The Canadian REITs (real estate investment trusts) were long overdue for the substantial bounce they got on Wednesday. Indeed, a dovish tilt by America’s central bank could be a sign that the Bank of Canada may also be nearing the end of its tightening cycle.
Low rates are good news for capital-intensive REITs, which can really benefit from lower costs of borrowing. Less cash paid in interest on loans means more cash to invest in growth projects and perhaps a bit more cash flows to distribute back to loyal shareholders.
Indeed, it’s been all too easy to overlook the Canadian REIT space after all the pain they’ve been through. However, as the tides begin to turn, I view the space as worth checking out, whether you’re looking for momentum, income, value, or all of the above!
Let’s have a closer look at two Canadian REITs that I’d be inclined to stash at the top of my passive-income-focused watchlist this December.
Canadian Apartment Properties REIT
Canadian Apartment Properties REIT (TSX:CAR.UN) isn’t a heavyweight yield contender, with its relatively puny 2.72% yield. That said, it’s one of the most compelling growth REITs that could be in for considerable gains over the next two to three years if rates do retreat further from current levels.
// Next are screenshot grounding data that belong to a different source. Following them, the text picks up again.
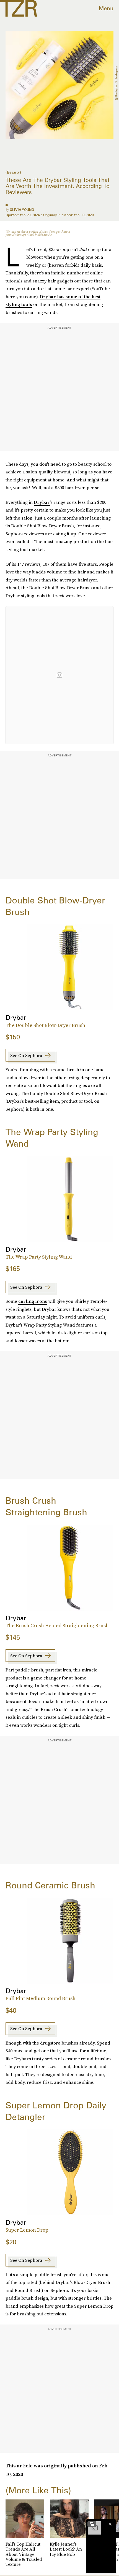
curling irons (32, 1301)
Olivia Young (22, 210)
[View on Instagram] (59, 675)
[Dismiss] (110, 2524)
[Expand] (91, 2524)
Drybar (42, 502)
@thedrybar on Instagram (116, 83)
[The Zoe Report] (18, 8)
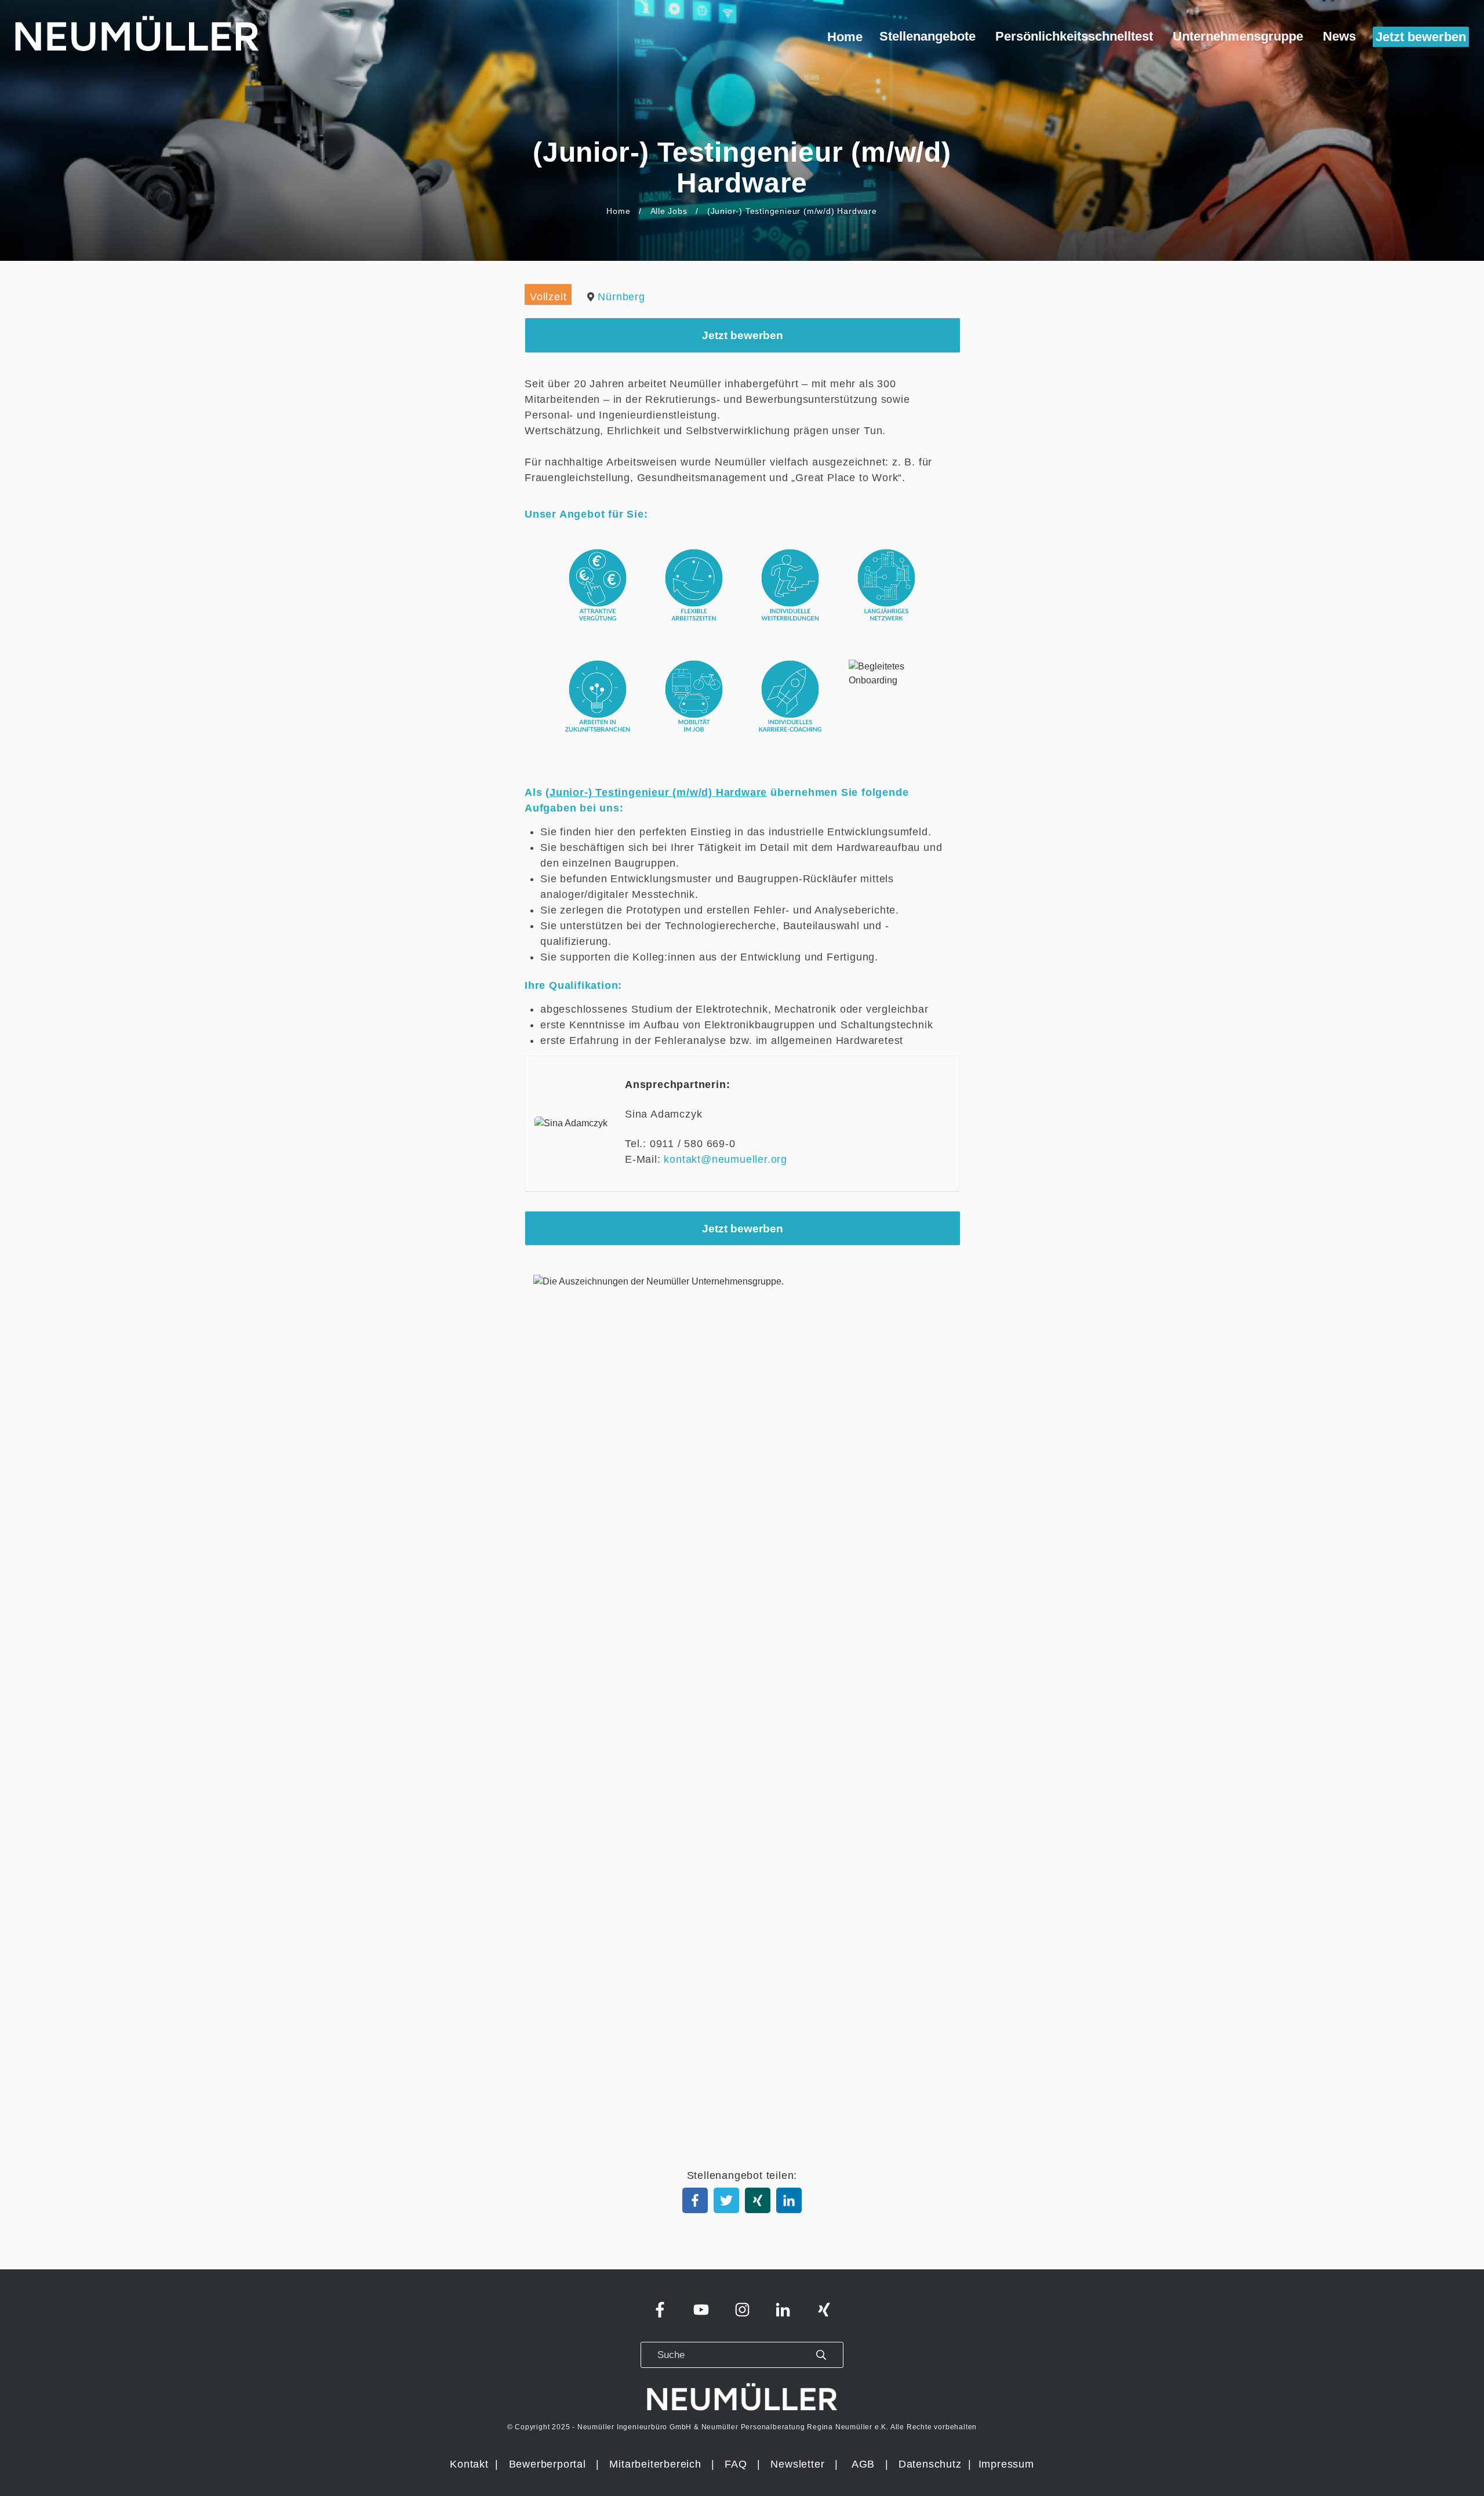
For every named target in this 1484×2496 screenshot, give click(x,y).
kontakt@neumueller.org (725, 1159)
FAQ (736, 2464)
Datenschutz (932, 2464)
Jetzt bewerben (742, 335)
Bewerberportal (547, 2464)
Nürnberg (621, 297)
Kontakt (469, 2464)
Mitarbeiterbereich (656, 2464)
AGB (863, 2464)
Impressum (1006, 2464)
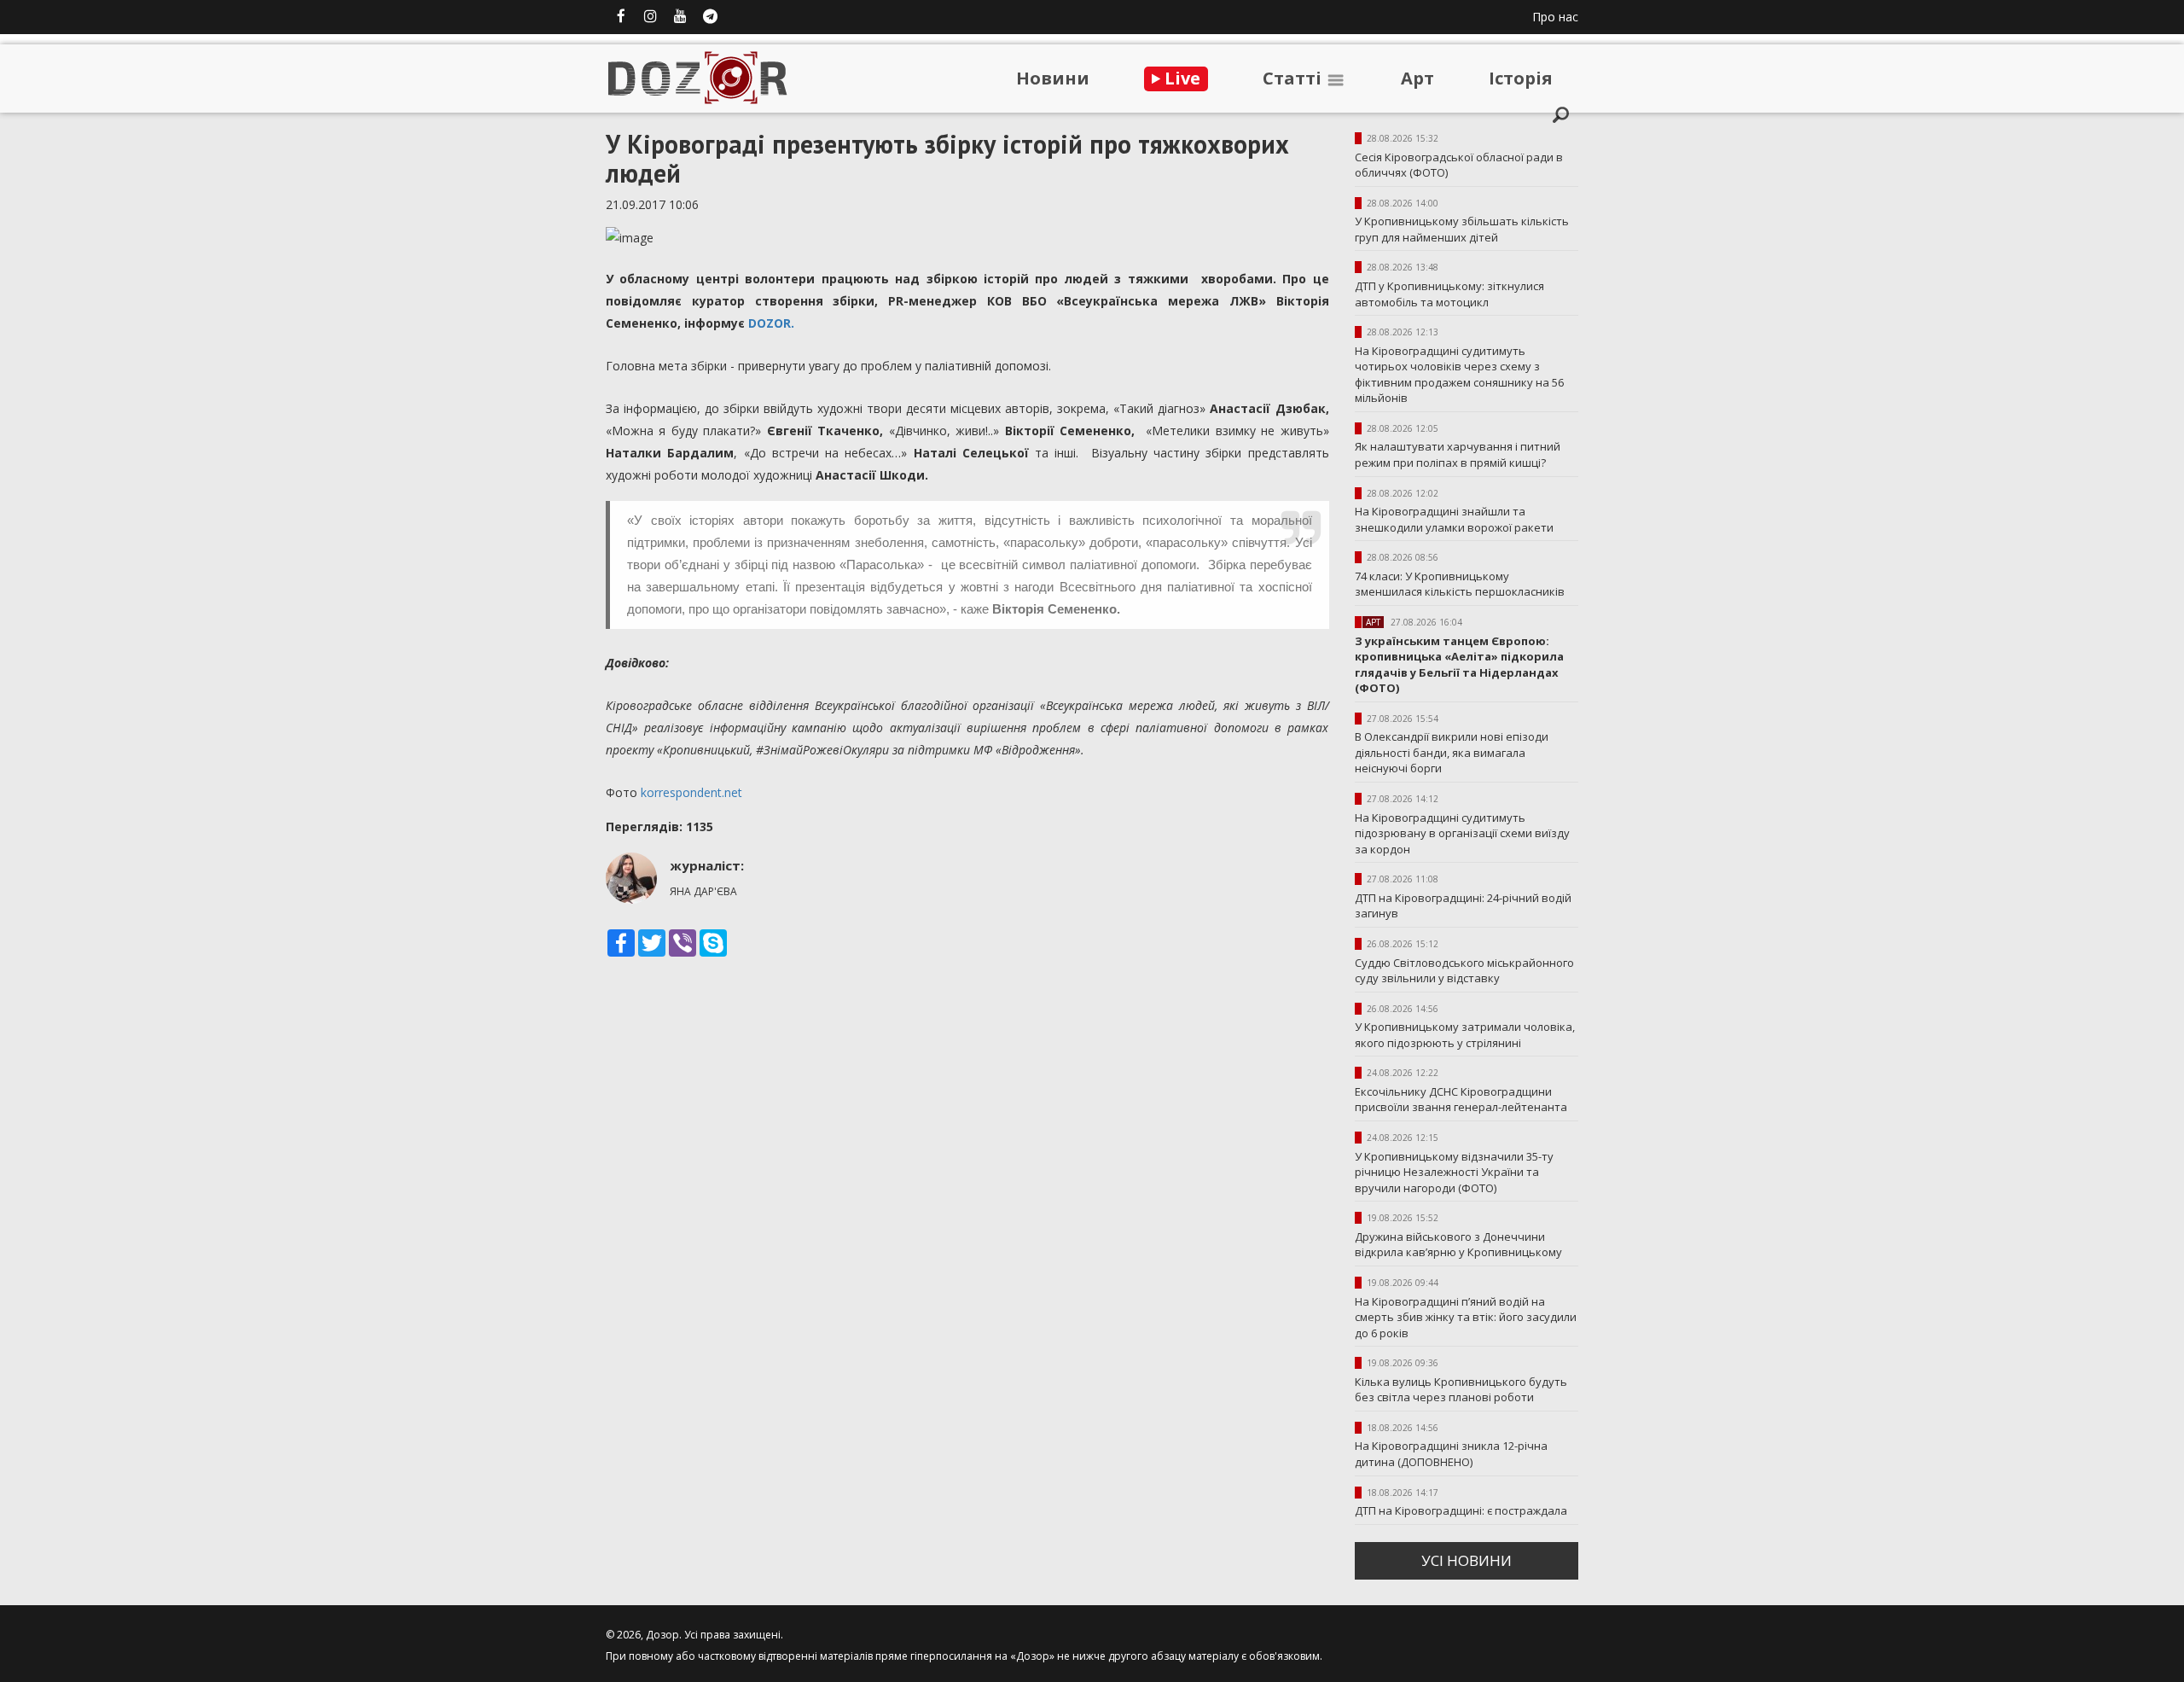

Growth REITs are similar to stocks when it comes to volatility. And after last week’s nearly 7% pop, I think it could be off to the races again for the residential REIT with impressive exposure in the Vancouver and Toronto rental scenes.
Sure, it’s hard to chase such a sharp spike in shares. But I view the residential property play as still relatively undervalued, given the type of lower-rate world that may still be ahead. Further, the rental property portfolio seems unmatched at this juncture. All considered, Canadian Apartment Properties REIT looks like one of the best (and perhaps timeliest) picks this December.
H&R REIT (TSX:HR.UN) shares touched down with the trough of 2020 just a few weeks ago. More recently, shares are warming up again, up over 8% in the past week. Indeed, it’s not hard to imagine the REIT broke many hearts when it was forced to slash its distribution. But as rates turn lower and management looks to improve H&R’s property portfolio, it may be time to get back in.
The REIT has also been very active in selling off some of its properties. Looking ahead, I’m a fan of the new H&R REIT and the current valuation. Yes, the REIT was put in a bad spot during the early days of the pandemic. But shares have been punished, and recent moves, I believe, have been heavily discounted by many investors.
The 6% yield seems ripe for picking, in my opinion, especially if you’re in the belief that rates are headed much lower from current levels.
The Foolish bottom line for REIT investors
I like the roadmap for the REITs going into 2024. It’s not just lower rates, either. Valuations still seem depressed, and as they pick up where they left off, I wouldn’t dare bet against them as they look to put in more days like the ones enjoyed this Wednesday.